Which lines in the records below contain the word "button"? Report each one in full.

-- Data --
====
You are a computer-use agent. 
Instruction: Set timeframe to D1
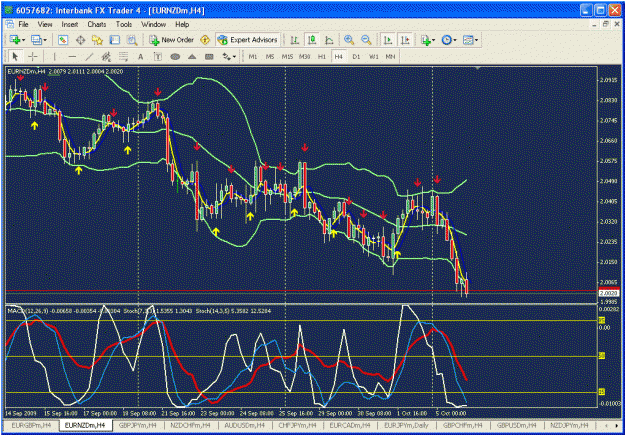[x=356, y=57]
====
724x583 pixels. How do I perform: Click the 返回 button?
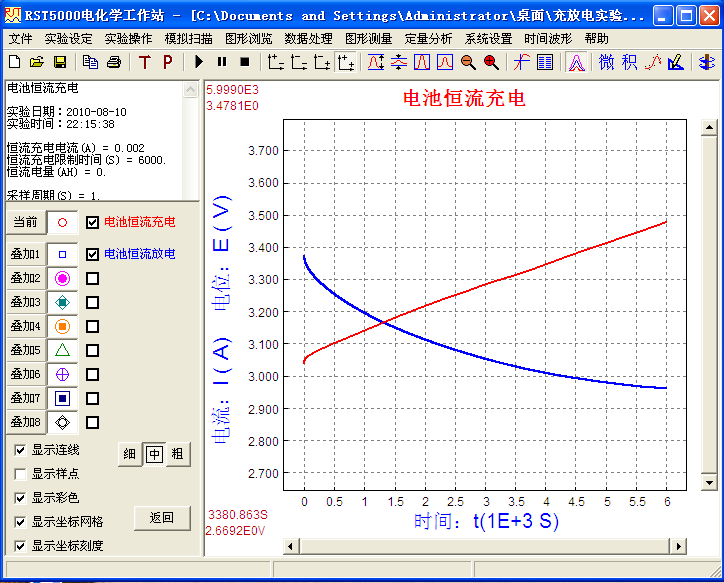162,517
====
-- Solution to this exercise --
724x583 pixels. How do I perform: Click the 返回 button?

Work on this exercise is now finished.